Las defensas de los implicados se desmoronan al chocar contra la implacable memoria de los teléfonos móviles intervenidos por la policía judicial. En el corazón del sumario consta un mensaje explícito de Leire Díez a su letrado aliado que desbarata cualquier intento de normalizar los encuentros institucionales. La fontanera, exhibiendo una alarmante capacidad de control sobre los tiempos de la cúpula judicial, anticipó de forma pormenorizada las llamadas que recibirían desde el palacio madrileño, dejando constancia de que su presencia era indispensable para coordinar la estrategia jurídica con el blindaje político que ella presuntamente representaba.
"Te llamarán de la FGE. Iré yo contigo", rezaba el mensaje interceptado por los investigadores, una prueba indiciaria que desmonta la tesis de la casualidad y que vincula directamente los encuentros con el amigo íntimo de Díez, el expresidente de la SEPI Vicente Fernández, hoy también formalmente imputado en la Audiencia Nacional.
La gravedad de las revelaciones obligó al magistrado instructor a exigir explicaciones perentorias a la actual dirección de la Fiscalía General, capitaneada por Teresa Peramato tras la traumática caída de su antecesor. La respuesta remitida por el departamento de Peramato, lejos de apagar el fuego, ha encendido todas las alarmas al confirmar oficialmente que los encuentros existieron y que en ellos se abordó la presentación de denuncias cruzadas dirigidas contra terceras personas. Este reconocimiento formal ha servido en bandeja a las acusaciones populares la munición necesaria para forzar las testificales del próximo quince de julio, un cónclave judicial del que Pedraz ha dejado constancia que podría ampliarse con la citación del propio García Ortiz si las respuestas de sus antiguos subordinados confirman que las órdenes partieron de la cúspide.

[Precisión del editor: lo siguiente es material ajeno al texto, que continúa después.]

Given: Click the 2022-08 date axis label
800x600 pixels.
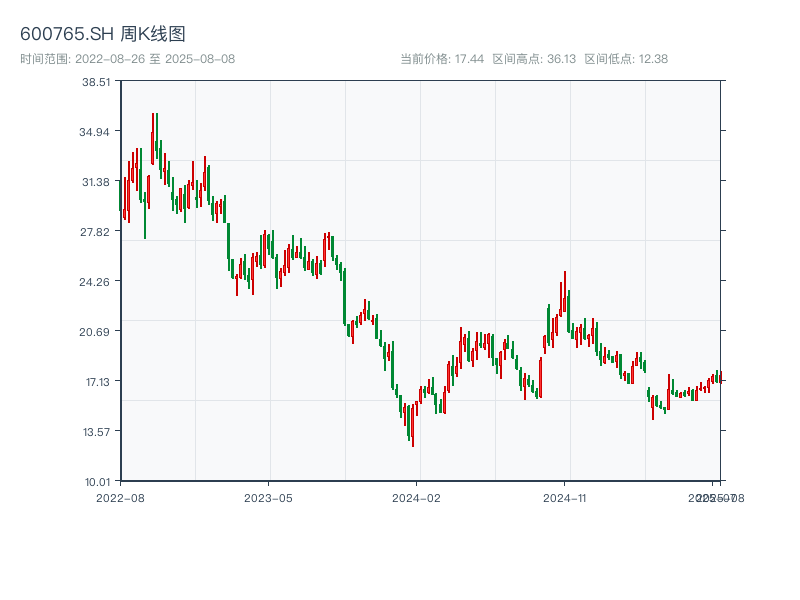Looking at the screenshot, I should point(120,497).
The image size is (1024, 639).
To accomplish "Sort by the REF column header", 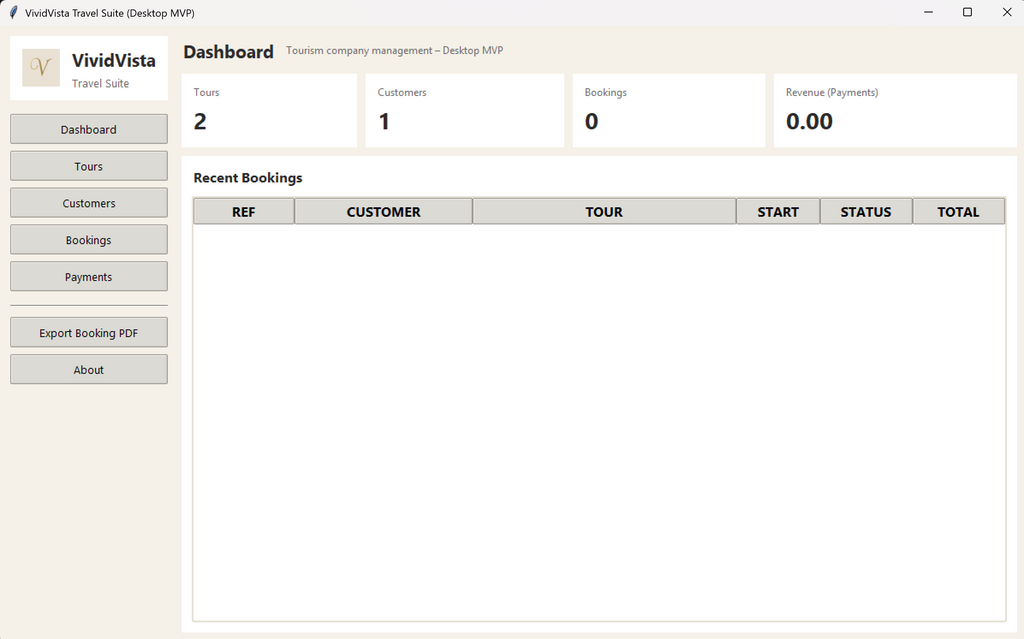I will point(244,212).
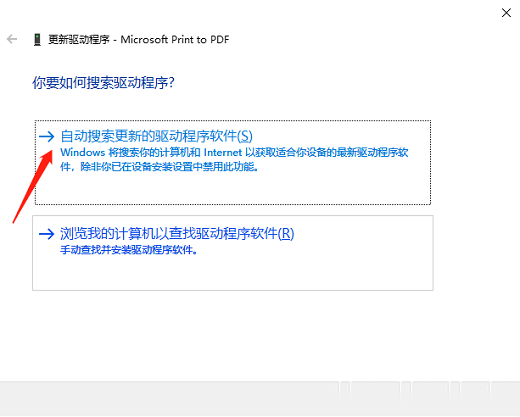Click the Microsoft Print to PDF title label
The height and width of the screenshot is (417, 520).
pos(175,40)
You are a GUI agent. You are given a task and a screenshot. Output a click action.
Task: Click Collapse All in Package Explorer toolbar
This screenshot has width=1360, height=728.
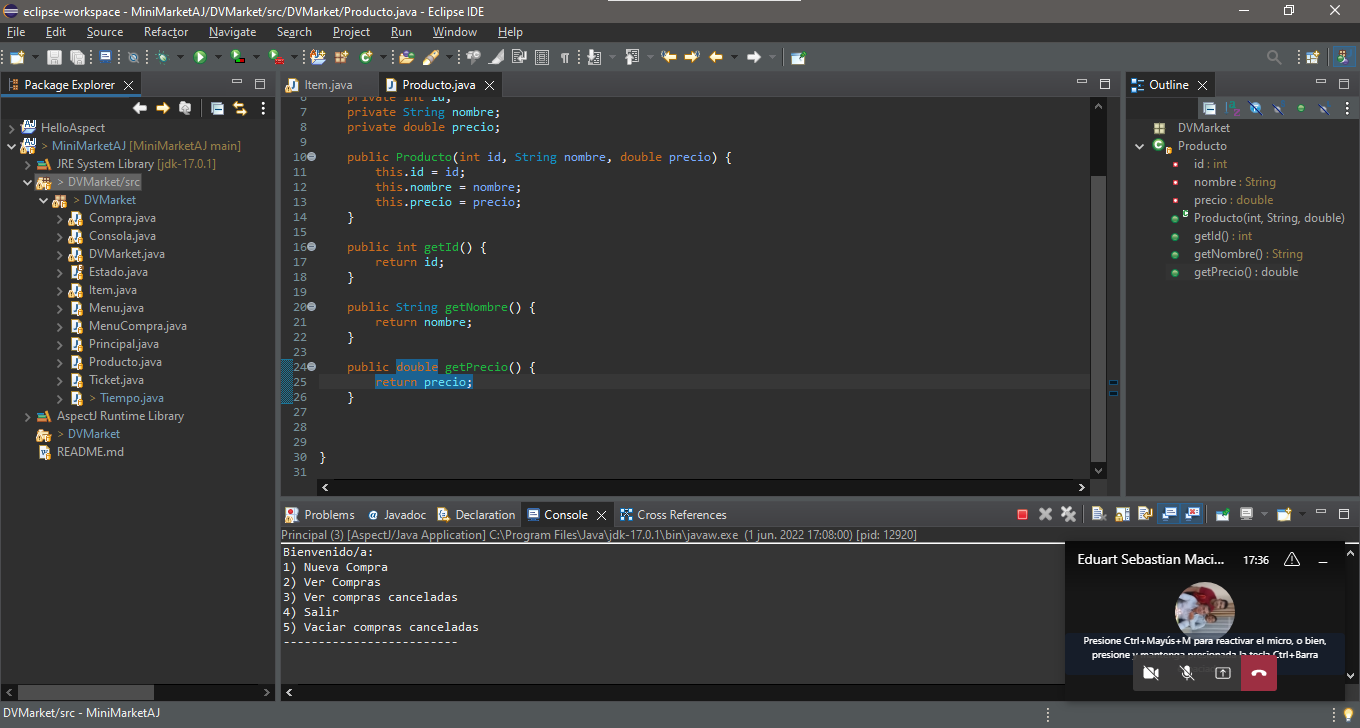point(217,108)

El análisis de la documentación intervenida sitúa a la opinión pública ante un espejo sumamente deprimente de la degradación institucional. La red coordinada por la conseguidora socialista no buscaba demostrar la inocencia de los cargos investigados mediante los cauces procesales ordinarios, sino desplegar la denominada estrategia del ventilador, consistente en instrumentalizar las propias instituciones del Estado para criminalizar a los servidores públicos encargados de perseguir la delincuencia económica. La utilización de la Fiscalía General como un presunto mostrador de recepción de denuncias a la carta representa un salto cualitativo en las maniobras de captación de los contrapoderes democráticos.
El horizonte procesal que se abre a mediados de julio no solo determinará la responsabilidad penal individual de la fontanera y su entorno societario, sino que someterá a un juicio implacable la propia estructura interna del Ministerio Fiscal. Si los testimonios de Villafañe y López Pesquera confirman que la Secretaría Técnica se plegó a las directrices políticas de una conseguidora privada para interferir en causas vivas, el impacto reputacional sobre la judicatura española será de dimensiones sistémicas. La Audiencia Nacional se dispone a levantar la alfombra de una época donde las denuncias se redactaban en sedes empresariales y se visaban en los palacios del Estado con la única finalidad de salvar las siglas del partido.